The growing scale and complexity of the financial system in China has led to great difficulty in enforcing foreign exchange restrictions. Chinese nationals have been seeking ways within the banking system to evade the SAFE since the enactment of foreign exchange controls in 2006. The SAFE has tried to stem some of the creative means that people had devised to evade currency movement restrictions, such as what in Chinese has been called “ants moving” (蚂蚁搬家) which involves “borrowing” quotas from friends and relatives to circumvent the annual quota. In 2009, the SAFE banned “split settlements” and in 2017 made “ants moving” a suspicious activity under its watch list. In April 2019, the SAFE issued a guideline for banks intended to prevent people from splitting up foreign exchange movement quotas.
The requirements issued by the SAFE seem to have limited effect, and there are continued examples of cases of cross border money laundering using the legitimate banking system. For instance, in November 2015 the authorities in China announced that they had taken enforcement action in a major underground banking case involving USD 64 billion, with 100 suspects from 8 gangs arrested.
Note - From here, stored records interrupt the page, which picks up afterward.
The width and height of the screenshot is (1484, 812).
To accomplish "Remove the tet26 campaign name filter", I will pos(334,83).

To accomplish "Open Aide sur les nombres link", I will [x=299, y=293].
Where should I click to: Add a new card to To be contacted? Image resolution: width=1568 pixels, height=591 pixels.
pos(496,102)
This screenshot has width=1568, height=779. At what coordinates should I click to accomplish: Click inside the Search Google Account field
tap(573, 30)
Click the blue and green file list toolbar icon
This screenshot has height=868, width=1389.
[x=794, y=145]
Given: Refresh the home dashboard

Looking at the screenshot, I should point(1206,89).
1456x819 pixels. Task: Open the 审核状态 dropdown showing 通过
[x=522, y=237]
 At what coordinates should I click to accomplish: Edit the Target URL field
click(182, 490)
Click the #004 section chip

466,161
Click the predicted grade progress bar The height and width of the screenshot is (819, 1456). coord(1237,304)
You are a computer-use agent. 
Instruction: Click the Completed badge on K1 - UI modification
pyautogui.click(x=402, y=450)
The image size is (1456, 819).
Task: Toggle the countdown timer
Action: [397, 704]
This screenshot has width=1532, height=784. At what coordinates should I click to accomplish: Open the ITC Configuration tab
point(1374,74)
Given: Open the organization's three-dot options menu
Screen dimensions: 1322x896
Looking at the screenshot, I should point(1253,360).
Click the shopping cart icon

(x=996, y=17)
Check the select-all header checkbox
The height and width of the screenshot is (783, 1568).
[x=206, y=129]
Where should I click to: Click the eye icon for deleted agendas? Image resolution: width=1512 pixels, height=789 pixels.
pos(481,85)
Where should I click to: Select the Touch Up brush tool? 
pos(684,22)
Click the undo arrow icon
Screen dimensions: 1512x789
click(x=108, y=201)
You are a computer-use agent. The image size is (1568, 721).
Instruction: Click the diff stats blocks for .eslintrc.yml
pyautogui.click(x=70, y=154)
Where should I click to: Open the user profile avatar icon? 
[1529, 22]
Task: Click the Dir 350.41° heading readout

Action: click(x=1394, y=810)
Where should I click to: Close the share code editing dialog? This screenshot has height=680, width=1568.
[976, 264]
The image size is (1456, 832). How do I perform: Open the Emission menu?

The ringleader of the network operated dozens of shell companies in Hong Kong that were involved in foreign exchange transactions. The case involved over 3,000 bank accounts being frozen by the authorities, indicating how the legitimate banking system is a key part of underground banking.
It is becoming clearer that the use of Chinese underground banking is facilitating major international organised crime groups. What may have started as a system for wealthy Chinese people to move their funds out of China to circumvent government restrictions has developed through the BRI to become a global business for criminals. How to take concerted action against this problem is challenging given the difficulty of dealing with Chinese law enforcement agencies, which are inherently politicised and serve the interests of the Chinese Communist Party. The most important first step is for international law enforcement agencies to recognise that there is a growing problem with Chinese money laundering networks, work with the financial sector to develop typologies of this activity, and then institutionalise a response. Chinese underground banking is going to grow and we need to learn to deal with these networks.